- _Document excerpt_

The XPrize Carbon Removal competition, set up by the billionaire Tesla boss, is a response to the scary conclusion reached by the world's top climate scientists.
However quickly the world slashes man-made greenhouse gas emissions, it will still need to extract CO2 from the air and oceans to avoid climate catastrophe, the UN's Intergovernmental Panel on Climate Change (IPCC) said in April.
Today, CO2 removal is a necessary weapon in the battle to stop global heating accelerating beyond a point of no return.
Technology to do so exists but remains prohibitively expensive. It also needs to be ramped up significantly to make a dent in the 40 billion tonnes of CO2 the world emits each year.
So private-sector giants are stepping in to kick-start research, as they did with vaccines and the first aeroplanes.
The $100-million (93-million-euro) XPrize initiative is a bid to foster low-cost solutions for sucking up huge quantities of CO2 every year and stocking it for ever.
The top prize will be announced in 2025.
NetZero has already scooped up one of the 15 early-stage awards for an astute economic model.
It burns farm waste, which contains CO2, and turns it into "biochar", a kind of "carbon dust" used to enrich the soil.
The heat generated by burning is captured to generate renewable electricity, which is sold to the grid.

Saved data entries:

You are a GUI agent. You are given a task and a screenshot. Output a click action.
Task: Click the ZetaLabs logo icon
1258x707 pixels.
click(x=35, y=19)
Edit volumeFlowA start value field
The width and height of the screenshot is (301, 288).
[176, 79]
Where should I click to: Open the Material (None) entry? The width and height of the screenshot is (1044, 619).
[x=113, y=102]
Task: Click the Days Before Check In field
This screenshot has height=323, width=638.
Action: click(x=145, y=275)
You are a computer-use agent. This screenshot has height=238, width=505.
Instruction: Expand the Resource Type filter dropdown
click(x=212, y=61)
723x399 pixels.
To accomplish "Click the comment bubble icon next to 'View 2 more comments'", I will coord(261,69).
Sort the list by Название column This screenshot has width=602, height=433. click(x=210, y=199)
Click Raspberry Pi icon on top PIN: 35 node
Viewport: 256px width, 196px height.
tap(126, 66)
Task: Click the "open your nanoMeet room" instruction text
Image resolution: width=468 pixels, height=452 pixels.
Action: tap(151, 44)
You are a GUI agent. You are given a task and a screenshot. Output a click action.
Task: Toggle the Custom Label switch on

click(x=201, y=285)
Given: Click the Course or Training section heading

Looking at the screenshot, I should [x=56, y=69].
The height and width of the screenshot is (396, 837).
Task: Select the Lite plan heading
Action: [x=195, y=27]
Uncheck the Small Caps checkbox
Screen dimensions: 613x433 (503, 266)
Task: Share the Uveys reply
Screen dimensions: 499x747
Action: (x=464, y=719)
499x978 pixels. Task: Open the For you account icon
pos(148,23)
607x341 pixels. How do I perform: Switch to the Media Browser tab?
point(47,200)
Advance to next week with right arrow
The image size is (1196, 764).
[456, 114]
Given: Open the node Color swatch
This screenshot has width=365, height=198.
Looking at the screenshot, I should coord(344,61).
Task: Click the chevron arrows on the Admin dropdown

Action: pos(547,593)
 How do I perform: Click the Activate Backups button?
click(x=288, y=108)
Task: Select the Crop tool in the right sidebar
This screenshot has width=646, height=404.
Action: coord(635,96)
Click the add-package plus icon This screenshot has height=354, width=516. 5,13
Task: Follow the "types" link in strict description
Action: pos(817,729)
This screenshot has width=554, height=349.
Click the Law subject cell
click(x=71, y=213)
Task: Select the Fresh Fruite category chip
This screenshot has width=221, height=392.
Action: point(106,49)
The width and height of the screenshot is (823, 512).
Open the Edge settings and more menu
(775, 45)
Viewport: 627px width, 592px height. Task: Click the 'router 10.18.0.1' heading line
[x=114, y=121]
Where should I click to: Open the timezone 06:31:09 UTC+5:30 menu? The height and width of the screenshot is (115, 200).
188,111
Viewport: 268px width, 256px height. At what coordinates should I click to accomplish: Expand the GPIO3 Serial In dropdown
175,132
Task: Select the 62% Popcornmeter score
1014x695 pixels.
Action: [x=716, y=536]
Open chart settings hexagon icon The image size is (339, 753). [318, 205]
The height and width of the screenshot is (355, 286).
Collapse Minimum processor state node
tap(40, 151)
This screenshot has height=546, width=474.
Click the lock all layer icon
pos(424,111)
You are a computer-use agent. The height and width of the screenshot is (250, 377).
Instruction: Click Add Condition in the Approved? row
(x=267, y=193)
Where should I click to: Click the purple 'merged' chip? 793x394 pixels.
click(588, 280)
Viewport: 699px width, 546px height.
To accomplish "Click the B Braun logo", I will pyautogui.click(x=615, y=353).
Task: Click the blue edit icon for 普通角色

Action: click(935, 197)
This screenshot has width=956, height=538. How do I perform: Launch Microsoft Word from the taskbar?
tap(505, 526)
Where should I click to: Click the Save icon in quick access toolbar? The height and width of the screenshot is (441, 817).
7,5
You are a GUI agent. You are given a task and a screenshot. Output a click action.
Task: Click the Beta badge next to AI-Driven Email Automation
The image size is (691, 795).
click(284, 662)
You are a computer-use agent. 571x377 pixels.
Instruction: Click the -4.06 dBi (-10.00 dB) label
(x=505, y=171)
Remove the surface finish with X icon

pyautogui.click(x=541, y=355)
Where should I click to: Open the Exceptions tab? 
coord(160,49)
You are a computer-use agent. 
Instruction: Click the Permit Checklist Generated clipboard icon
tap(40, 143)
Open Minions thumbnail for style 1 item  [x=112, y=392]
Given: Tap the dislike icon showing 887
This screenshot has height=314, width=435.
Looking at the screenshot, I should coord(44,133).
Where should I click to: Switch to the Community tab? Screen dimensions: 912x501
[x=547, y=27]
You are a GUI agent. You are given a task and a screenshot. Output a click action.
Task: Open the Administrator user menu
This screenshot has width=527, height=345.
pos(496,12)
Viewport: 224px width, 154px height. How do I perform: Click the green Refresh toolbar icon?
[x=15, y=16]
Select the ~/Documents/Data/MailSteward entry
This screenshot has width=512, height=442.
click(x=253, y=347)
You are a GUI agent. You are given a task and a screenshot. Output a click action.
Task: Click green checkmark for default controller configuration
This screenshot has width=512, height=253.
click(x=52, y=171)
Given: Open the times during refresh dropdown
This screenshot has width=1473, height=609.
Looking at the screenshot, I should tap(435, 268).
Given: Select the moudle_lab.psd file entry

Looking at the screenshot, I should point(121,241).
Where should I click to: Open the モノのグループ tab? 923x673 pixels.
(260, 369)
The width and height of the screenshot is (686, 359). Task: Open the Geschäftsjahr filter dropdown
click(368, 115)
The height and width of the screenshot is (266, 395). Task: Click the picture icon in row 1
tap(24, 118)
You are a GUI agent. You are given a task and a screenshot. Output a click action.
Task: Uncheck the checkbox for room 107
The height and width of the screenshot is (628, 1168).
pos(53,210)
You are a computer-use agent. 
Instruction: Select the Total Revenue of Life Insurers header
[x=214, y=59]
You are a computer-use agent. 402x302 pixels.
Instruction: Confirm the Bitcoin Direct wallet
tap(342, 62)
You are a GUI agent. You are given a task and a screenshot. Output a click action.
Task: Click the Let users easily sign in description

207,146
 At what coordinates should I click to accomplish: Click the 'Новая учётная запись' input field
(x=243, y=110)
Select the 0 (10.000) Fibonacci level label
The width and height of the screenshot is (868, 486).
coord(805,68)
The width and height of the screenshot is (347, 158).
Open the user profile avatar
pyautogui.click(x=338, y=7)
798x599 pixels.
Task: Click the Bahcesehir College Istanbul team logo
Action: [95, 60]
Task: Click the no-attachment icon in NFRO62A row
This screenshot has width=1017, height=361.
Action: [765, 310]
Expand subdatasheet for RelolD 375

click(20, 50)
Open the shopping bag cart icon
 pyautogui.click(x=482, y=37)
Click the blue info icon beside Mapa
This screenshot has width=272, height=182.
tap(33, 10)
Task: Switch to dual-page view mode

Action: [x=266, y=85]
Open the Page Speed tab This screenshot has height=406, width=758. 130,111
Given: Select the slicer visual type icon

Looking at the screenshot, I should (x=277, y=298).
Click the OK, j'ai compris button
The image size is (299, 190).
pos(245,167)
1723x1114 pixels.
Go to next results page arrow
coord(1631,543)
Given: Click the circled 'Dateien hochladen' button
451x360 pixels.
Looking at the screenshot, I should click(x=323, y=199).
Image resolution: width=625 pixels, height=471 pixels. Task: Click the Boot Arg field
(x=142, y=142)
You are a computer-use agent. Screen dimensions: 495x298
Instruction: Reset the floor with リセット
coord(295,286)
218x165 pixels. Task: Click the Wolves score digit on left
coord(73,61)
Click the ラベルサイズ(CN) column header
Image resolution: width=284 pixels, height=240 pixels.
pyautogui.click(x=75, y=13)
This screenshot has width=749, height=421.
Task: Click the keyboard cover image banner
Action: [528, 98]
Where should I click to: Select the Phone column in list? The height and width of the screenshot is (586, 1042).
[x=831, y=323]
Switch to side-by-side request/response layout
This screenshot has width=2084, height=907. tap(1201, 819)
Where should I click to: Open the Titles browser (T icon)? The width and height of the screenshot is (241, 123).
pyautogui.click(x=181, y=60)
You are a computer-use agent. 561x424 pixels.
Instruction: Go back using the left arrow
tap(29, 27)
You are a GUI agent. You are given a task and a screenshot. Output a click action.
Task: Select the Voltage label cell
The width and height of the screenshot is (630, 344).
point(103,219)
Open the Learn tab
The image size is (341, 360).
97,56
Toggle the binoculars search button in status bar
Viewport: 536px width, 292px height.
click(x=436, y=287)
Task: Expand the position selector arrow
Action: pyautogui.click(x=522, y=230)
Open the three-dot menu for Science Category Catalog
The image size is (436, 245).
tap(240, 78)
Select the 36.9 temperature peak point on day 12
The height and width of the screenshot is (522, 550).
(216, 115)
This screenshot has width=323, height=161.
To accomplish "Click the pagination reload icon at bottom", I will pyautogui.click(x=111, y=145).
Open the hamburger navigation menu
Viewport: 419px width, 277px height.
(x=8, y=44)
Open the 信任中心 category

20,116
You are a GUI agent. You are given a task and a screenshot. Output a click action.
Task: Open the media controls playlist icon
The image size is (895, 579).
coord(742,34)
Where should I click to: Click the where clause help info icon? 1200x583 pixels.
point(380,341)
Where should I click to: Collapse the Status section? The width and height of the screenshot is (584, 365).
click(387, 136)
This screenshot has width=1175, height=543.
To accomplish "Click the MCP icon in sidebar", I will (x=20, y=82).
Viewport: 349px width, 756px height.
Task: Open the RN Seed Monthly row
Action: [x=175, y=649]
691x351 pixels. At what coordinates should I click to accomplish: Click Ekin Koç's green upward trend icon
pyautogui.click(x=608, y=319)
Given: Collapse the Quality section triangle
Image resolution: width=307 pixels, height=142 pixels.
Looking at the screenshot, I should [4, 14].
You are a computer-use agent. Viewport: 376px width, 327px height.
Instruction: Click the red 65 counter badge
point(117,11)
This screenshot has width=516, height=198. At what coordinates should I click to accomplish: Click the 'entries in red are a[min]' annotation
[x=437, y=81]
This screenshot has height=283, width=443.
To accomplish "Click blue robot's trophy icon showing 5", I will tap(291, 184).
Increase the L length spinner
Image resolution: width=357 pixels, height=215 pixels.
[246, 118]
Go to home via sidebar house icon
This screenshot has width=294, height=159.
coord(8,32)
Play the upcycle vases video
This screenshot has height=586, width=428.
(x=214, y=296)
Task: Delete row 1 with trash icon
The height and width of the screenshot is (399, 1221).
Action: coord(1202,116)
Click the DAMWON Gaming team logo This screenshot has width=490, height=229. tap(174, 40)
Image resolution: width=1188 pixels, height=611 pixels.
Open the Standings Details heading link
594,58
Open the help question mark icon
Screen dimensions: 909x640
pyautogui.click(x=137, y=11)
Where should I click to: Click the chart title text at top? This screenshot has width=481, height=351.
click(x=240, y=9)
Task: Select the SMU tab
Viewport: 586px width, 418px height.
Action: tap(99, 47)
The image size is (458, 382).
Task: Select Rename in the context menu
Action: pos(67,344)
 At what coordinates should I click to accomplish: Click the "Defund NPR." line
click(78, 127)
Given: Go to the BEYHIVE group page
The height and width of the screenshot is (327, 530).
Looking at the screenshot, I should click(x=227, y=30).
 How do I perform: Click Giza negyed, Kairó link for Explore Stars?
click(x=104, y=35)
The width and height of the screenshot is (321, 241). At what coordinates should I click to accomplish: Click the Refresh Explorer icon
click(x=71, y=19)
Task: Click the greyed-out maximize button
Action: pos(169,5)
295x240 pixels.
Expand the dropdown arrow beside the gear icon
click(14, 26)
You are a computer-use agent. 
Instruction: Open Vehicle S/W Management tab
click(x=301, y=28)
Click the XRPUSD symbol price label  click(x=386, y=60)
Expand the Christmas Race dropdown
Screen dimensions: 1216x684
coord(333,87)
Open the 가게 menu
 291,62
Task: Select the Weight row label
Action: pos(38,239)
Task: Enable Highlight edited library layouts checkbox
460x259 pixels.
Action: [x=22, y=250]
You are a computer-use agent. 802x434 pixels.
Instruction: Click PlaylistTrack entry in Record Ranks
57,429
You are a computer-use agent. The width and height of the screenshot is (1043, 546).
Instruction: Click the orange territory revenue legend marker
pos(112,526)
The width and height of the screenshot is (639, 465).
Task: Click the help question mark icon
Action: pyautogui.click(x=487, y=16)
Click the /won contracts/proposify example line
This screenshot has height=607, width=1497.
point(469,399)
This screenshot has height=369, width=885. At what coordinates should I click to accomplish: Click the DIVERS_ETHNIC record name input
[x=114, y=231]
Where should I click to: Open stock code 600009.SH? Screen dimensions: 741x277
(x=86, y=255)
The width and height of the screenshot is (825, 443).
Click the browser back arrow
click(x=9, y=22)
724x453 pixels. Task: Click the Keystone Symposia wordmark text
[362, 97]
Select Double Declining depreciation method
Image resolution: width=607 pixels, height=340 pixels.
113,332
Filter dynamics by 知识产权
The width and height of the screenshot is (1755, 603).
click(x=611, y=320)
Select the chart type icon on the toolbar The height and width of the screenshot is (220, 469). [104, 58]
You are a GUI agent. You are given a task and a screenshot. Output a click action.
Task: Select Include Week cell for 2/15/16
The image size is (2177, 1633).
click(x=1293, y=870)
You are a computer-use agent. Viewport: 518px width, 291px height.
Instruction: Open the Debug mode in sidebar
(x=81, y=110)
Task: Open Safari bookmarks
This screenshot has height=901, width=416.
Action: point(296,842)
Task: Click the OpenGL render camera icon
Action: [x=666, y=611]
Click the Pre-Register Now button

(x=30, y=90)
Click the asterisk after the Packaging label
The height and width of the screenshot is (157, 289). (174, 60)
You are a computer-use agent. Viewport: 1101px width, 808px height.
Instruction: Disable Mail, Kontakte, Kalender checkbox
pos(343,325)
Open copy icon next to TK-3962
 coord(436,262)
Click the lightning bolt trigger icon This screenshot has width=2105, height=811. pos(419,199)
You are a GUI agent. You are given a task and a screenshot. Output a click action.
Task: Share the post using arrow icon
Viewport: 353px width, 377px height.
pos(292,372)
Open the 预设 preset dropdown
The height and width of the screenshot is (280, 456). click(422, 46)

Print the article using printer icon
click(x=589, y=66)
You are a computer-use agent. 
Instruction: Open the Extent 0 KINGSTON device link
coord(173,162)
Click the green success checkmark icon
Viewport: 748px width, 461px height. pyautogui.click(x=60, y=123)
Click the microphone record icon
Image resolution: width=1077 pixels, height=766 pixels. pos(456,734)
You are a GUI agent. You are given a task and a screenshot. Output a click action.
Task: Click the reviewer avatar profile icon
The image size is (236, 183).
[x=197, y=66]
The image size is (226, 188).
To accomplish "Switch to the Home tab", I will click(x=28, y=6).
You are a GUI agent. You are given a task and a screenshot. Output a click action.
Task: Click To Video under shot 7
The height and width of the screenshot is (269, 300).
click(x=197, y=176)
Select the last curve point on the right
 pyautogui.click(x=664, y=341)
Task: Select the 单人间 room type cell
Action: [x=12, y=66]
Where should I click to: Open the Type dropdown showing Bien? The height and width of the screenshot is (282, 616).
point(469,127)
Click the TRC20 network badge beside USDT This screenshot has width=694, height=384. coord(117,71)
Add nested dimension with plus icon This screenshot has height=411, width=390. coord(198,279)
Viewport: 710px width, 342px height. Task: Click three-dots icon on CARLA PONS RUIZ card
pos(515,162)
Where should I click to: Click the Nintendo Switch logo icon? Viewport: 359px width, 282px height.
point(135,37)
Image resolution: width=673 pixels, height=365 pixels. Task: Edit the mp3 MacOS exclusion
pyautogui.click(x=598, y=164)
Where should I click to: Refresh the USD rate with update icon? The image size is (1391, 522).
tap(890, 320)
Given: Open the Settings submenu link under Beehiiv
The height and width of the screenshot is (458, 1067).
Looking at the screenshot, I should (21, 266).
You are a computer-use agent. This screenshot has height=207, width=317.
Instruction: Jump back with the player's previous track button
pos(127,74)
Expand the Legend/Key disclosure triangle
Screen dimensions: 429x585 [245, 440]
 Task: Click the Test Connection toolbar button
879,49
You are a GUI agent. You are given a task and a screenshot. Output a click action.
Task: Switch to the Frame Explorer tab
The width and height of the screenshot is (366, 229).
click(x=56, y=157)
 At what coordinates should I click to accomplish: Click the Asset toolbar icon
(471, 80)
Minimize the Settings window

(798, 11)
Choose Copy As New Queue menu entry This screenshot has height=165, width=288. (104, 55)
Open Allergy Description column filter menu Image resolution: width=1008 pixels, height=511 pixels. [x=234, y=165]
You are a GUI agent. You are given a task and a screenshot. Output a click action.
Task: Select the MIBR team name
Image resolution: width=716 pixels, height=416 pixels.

- _Task instructions_
**a)** Repeat word for word the part of the carbon removal passage that opens with the words containing "The $100-million (93-million-euro)" and closes with "it for ever.".
**b)** According to the carbon removal passage, how much CO2 does the world emit each year?
**c)** Render this sentence from the carbon removal passage in French: "The heat generated by burning is captured to generate renewable electricity, which is sold to the grid."
Work only from the carbon removal passage.

- _Solutions to the exercise_
**a)**
The $100-million (93-million-euro) XPrize initiative is a bid to foster low-cost solutions for sucking up huge quantities of CO2 every year and stocking it for ever.

**b)** 40 billion tonnes

**c)** La chaleur produite par la combustion est captée pour produire de l'électricité renouvelable, qui est vendue au réseau.